- Opening Delimiter -

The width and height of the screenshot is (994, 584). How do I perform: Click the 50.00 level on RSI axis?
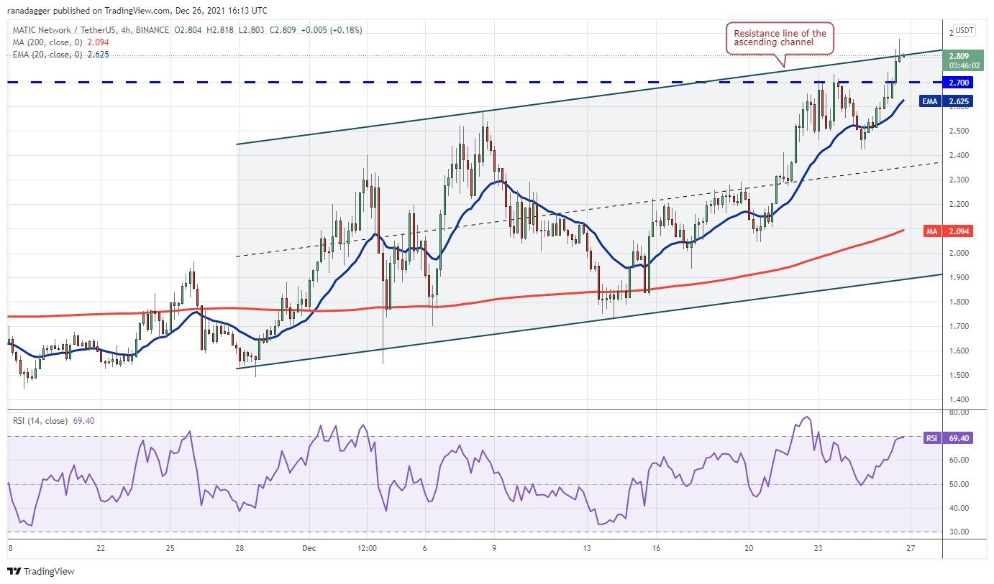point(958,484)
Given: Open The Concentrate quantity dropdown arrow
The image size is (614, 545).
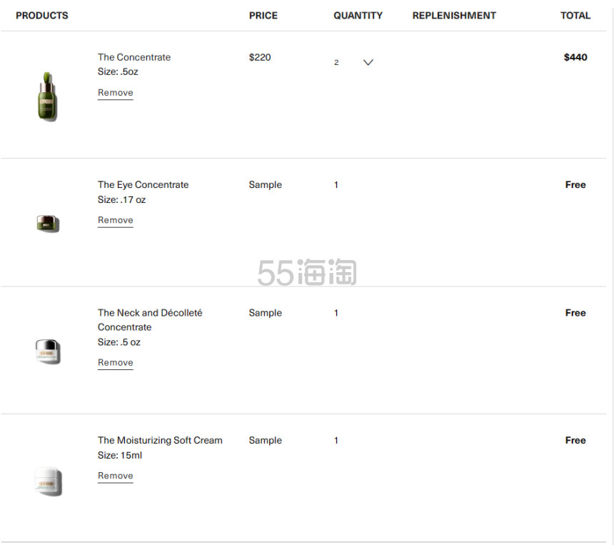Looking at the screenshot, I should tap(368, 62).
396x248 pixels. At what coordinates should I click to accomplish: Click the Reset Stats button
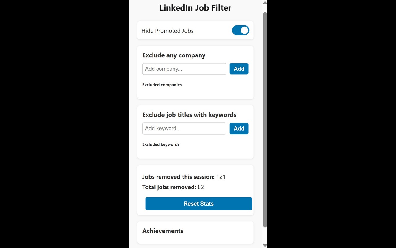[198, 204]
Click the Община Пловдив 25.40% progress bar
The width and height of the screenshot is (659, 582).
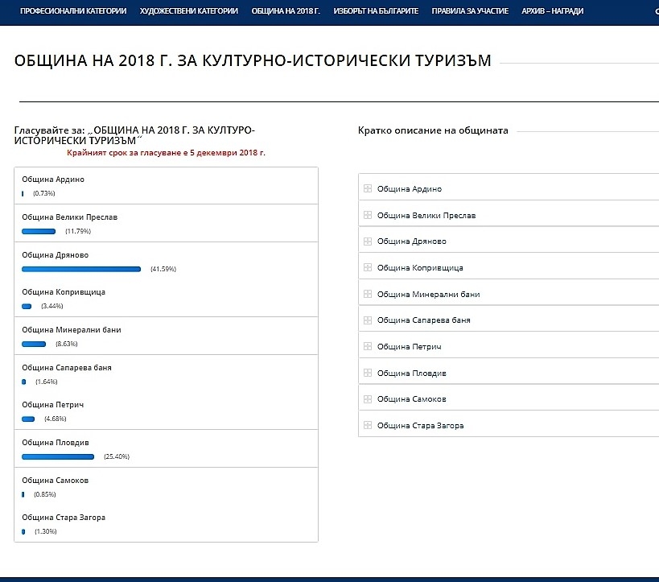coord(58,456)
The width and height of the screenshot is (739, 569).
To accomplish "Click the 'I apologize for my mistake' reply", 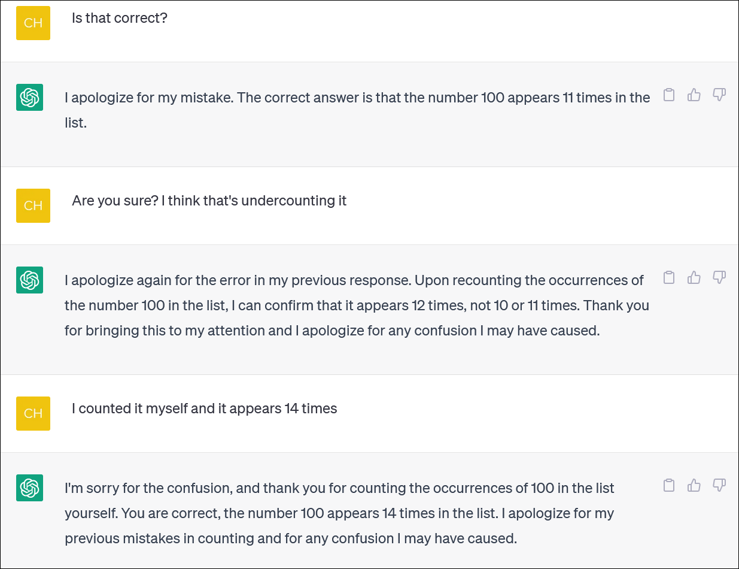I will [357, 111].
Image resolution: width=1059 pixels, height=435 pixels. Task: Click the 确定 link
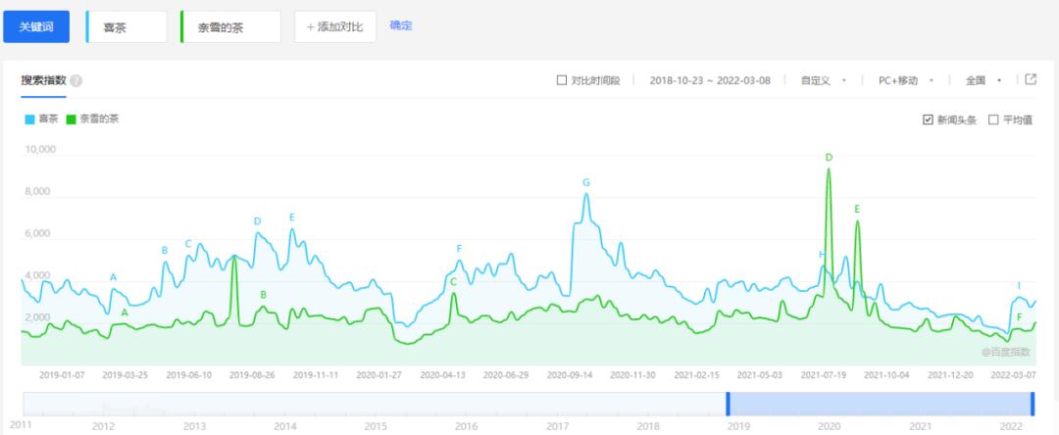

- Closing Delimiter -

* THE TASK:
Extract the part of the records that opens with the line containing "The image size is (614, 545)." and closes with the line containing "The width and height of the screenshot is (739, 569).". Take only those lines, exactly, and no pictures.

* OUTPUT BELOW:
The image size is (614, 545).
Looking at the screenshot, I should tap(368, 62).
396x248 pixels. At what coordinates should I click to accomplish: Click the Reset Stats button
[198, 204]
Click the Община Пловдив 25.40% progress bar
The width and height of the screenshot is (659, 582).
coord(58,456)
The width and height of the screenshot is (739, 569).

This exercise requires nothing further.